• [Dataset records]:
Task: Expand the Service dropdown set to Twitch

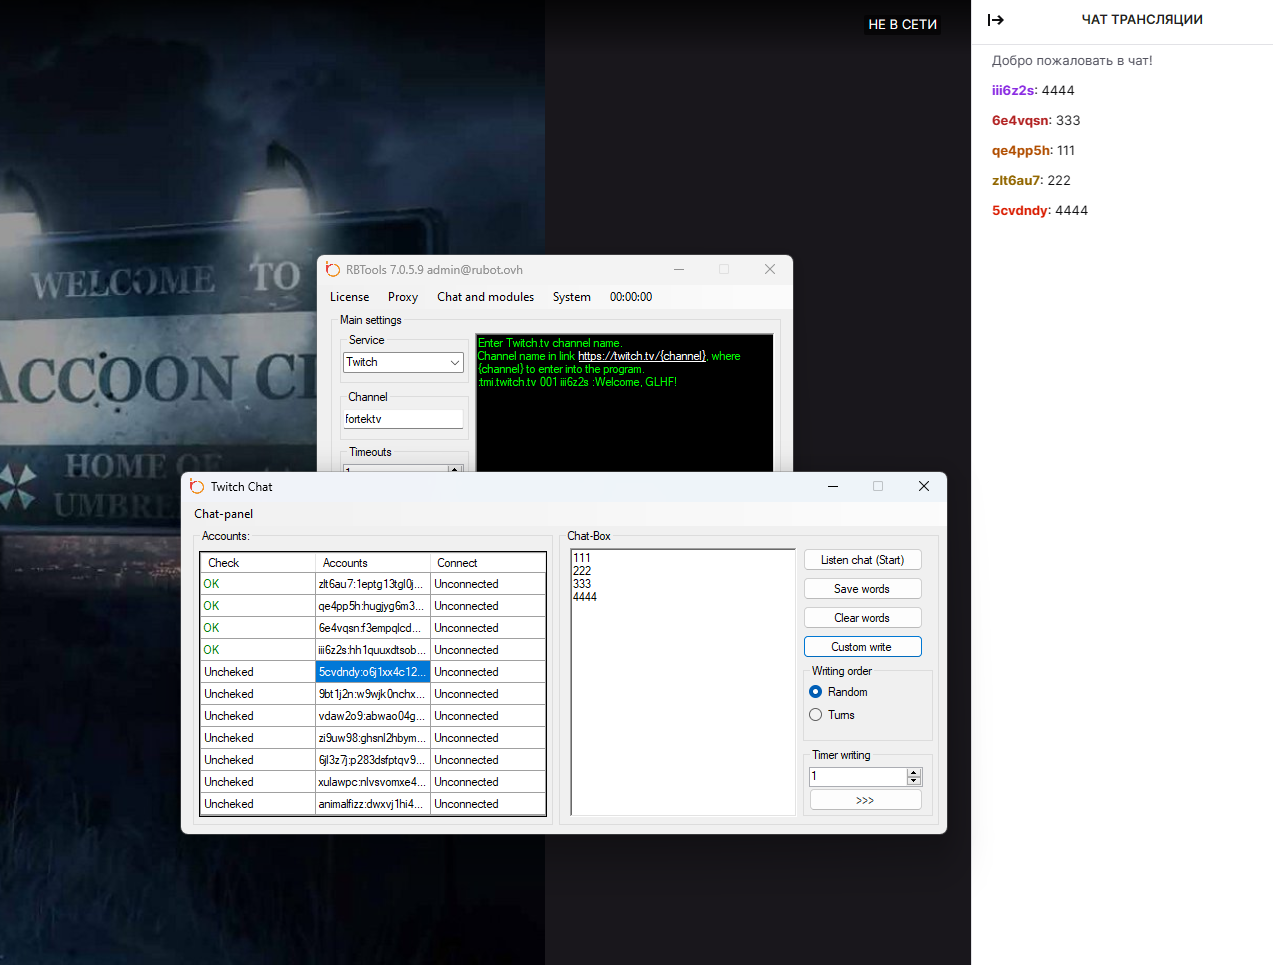Action: pyautogui.click(x=454, y=363)
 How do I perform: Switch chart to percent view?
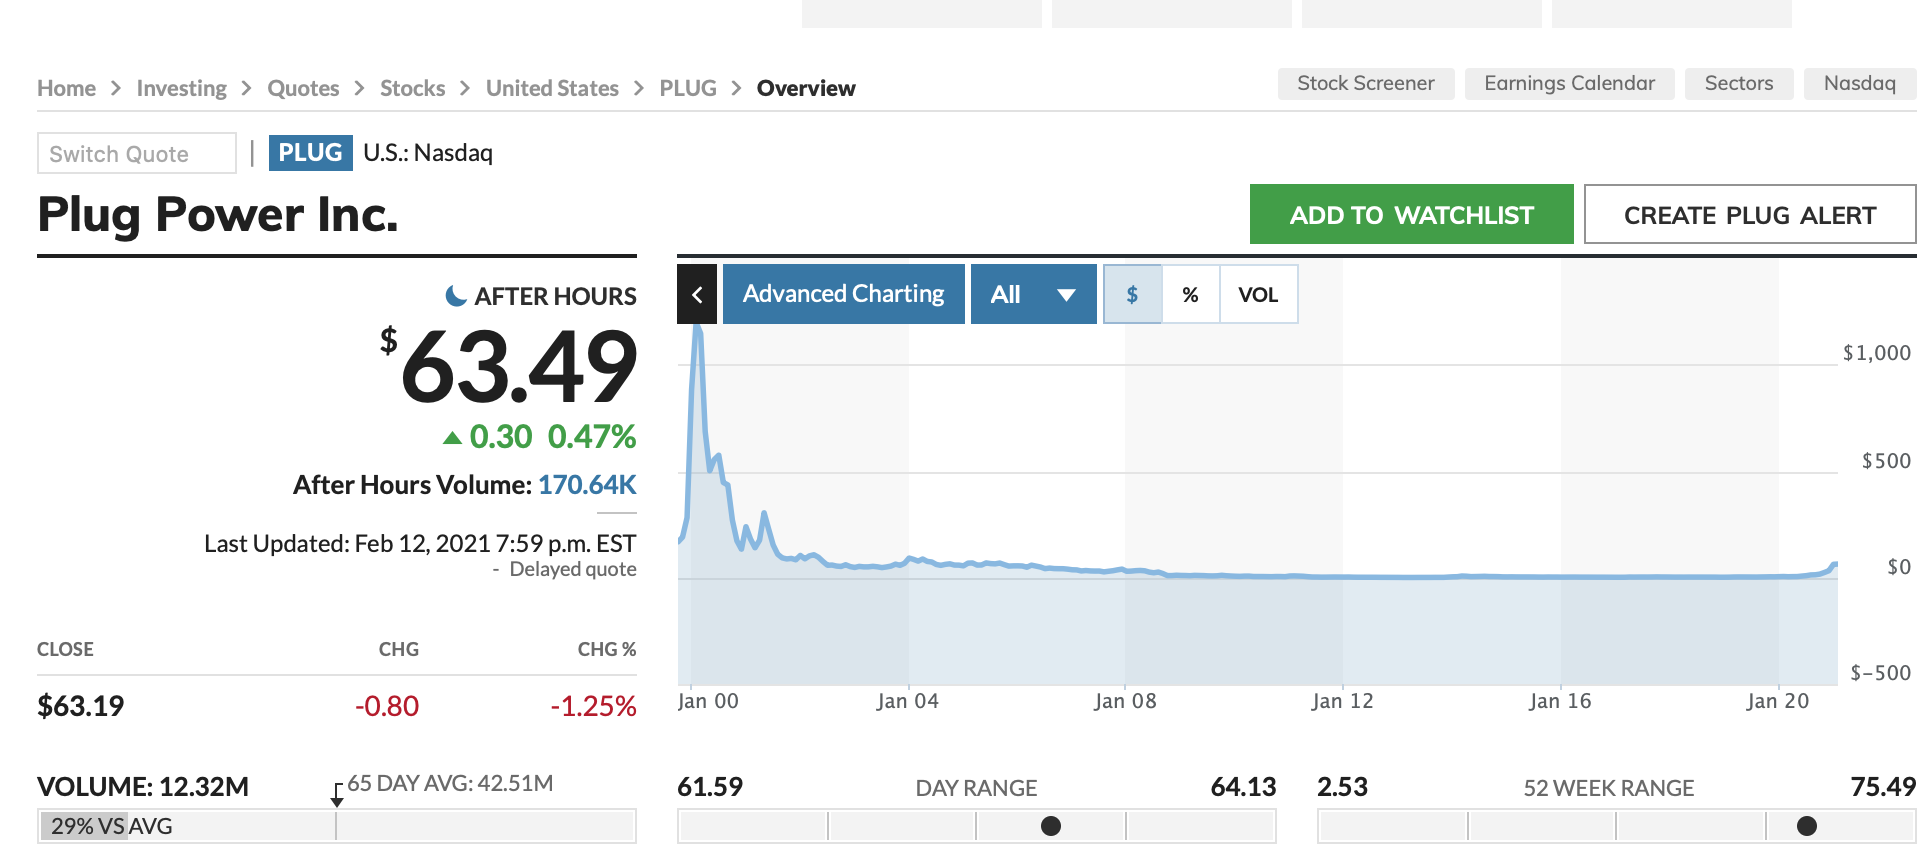click(x=1190, y=294)
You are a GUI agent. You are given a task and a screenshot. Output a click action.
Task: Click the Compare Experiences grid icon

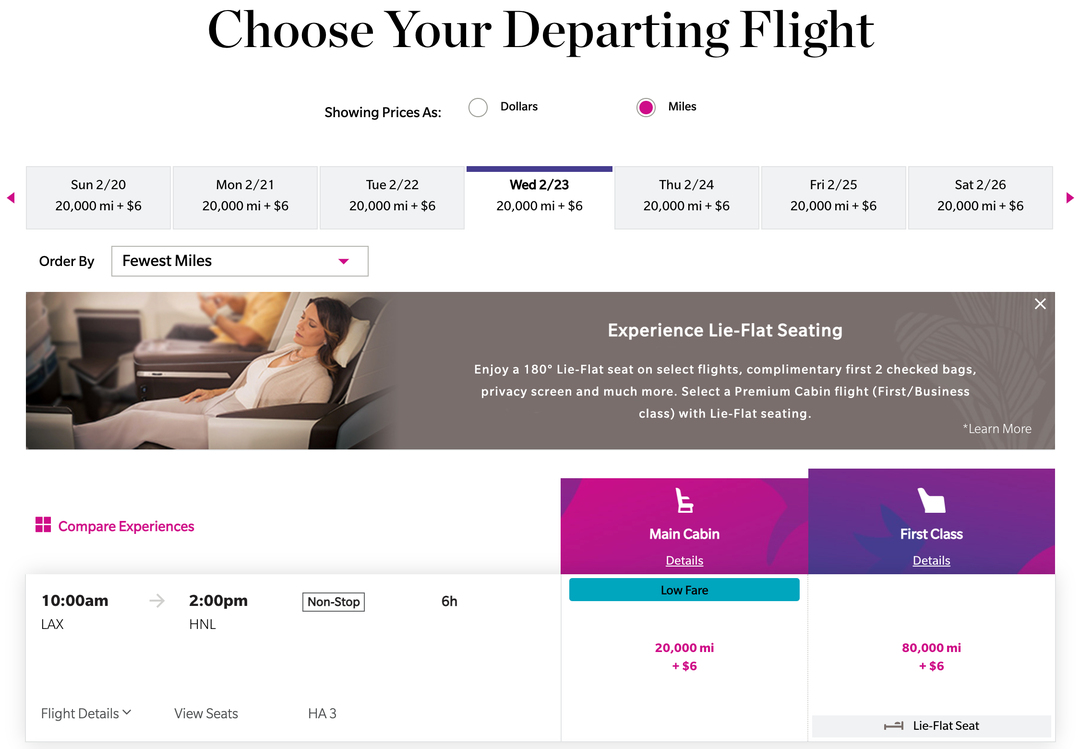43,525
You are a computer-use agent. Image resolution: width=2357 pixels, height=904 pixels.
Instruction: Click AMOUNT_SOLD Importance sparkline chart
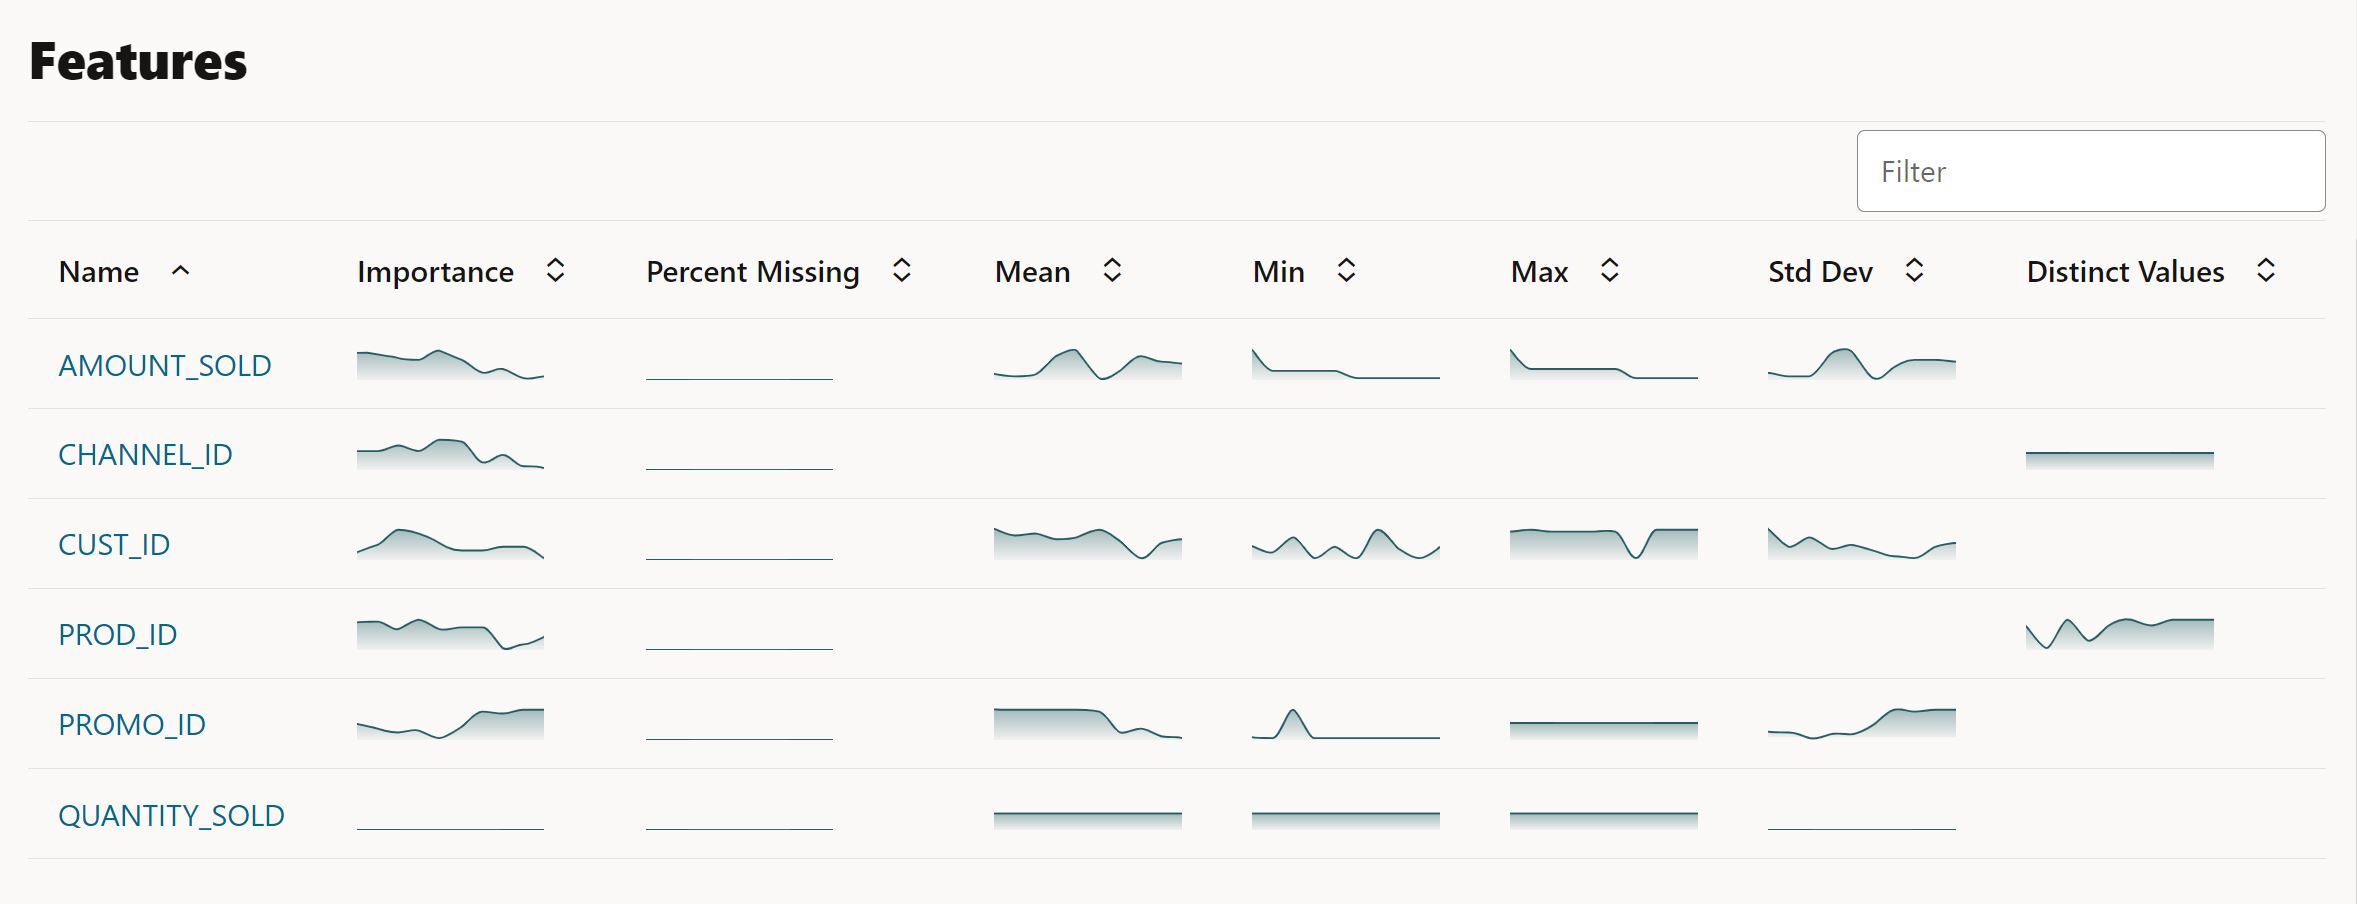(450, 364)
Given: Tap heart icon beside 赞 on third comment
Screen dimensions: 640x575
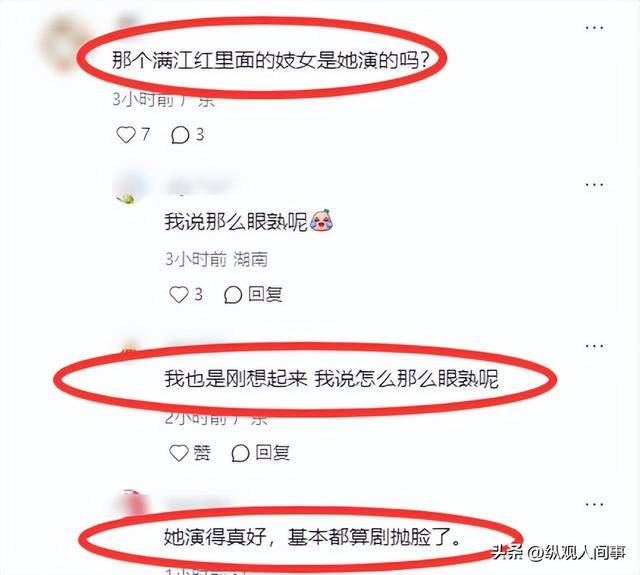Looking at the screenshot, I should tap(179, 453).
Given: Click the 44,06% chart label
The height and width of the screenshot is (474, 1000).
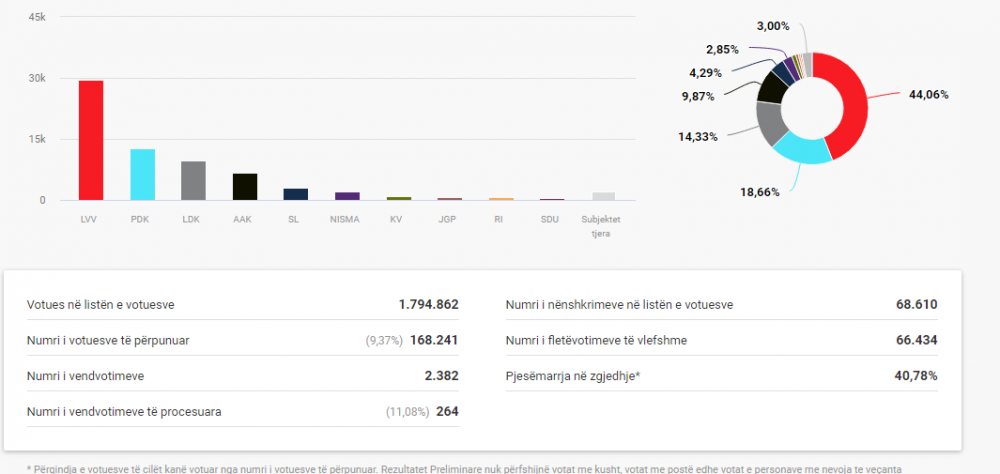Looking at the screenshot, I should pos(929,95).
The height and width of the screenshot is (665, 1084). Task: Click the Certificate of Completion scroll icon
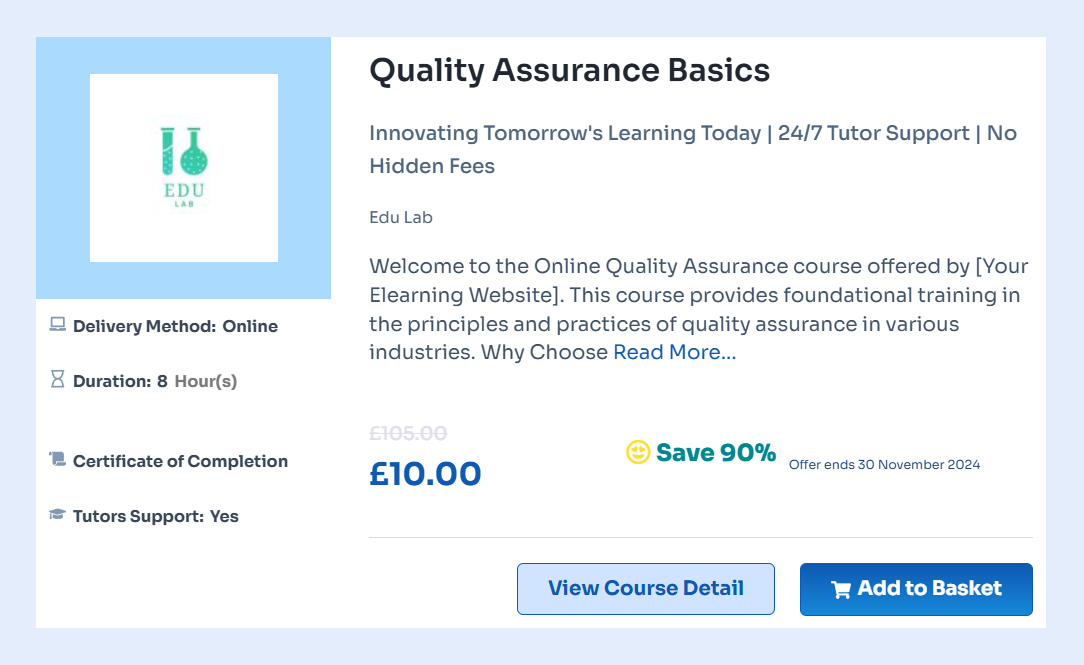(58, 460)
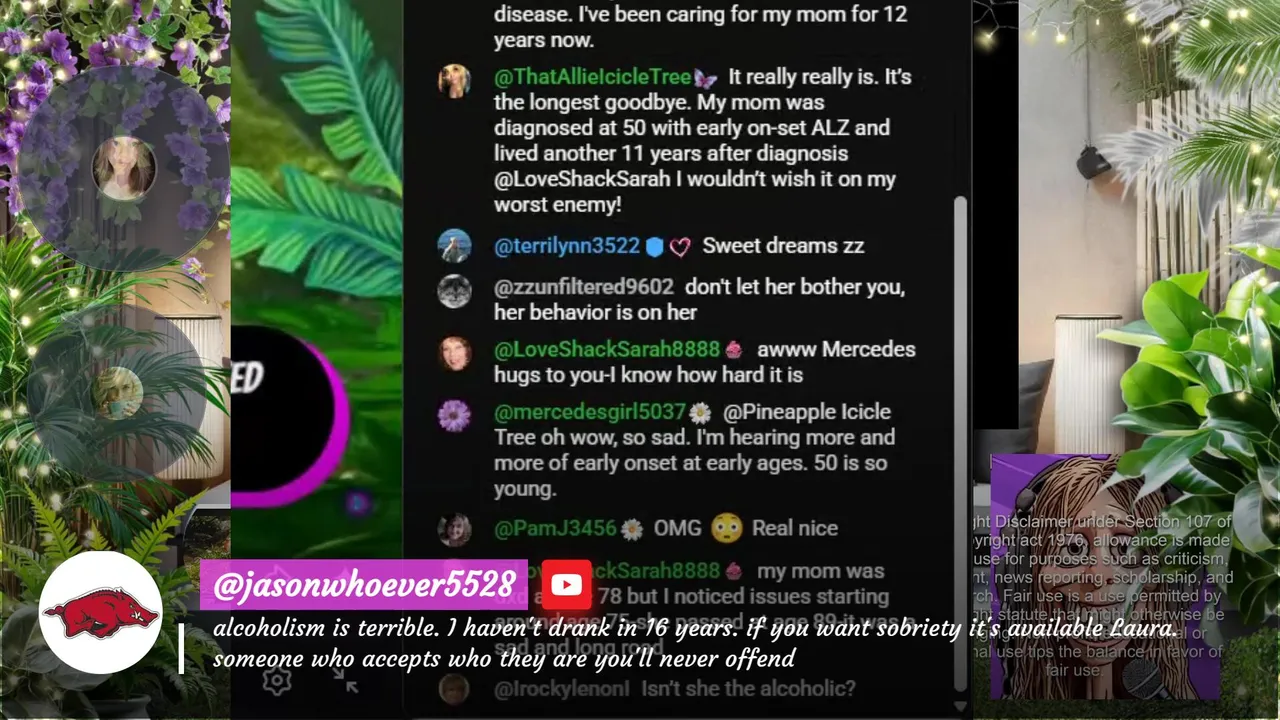Click the pink @jasonwhoever5528 name banner
This screenshot has height=720, width=1280.
point(364,585)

• [HOW TO COMPLETE THIS TASK]: Only exact lines belong in the answer: those from the beginning of the entries above through the line holding "Given: Tap heart", with no pictures.

• [WRITTEN RESPONSE]:
Task: Expand the Service dropdown set to Twitch

Action: pyautogui.click(x=454, y=363)
 How do I perform: Switch chart to percent view?
click(x=1190, y=294)
You are a GUI agent. You are given a task and a screenshot. Output a click action.
Task: Click the Compare Experiences grid icon

43,525
You are a computer-use agent. Image resolution: width=2357 pixels, height=904 pixels.
Instruction: Click AMOUNT_SOLD Importance sparkline chart
(450, 364)
Given: Tap heart icon beside 赞 on third comment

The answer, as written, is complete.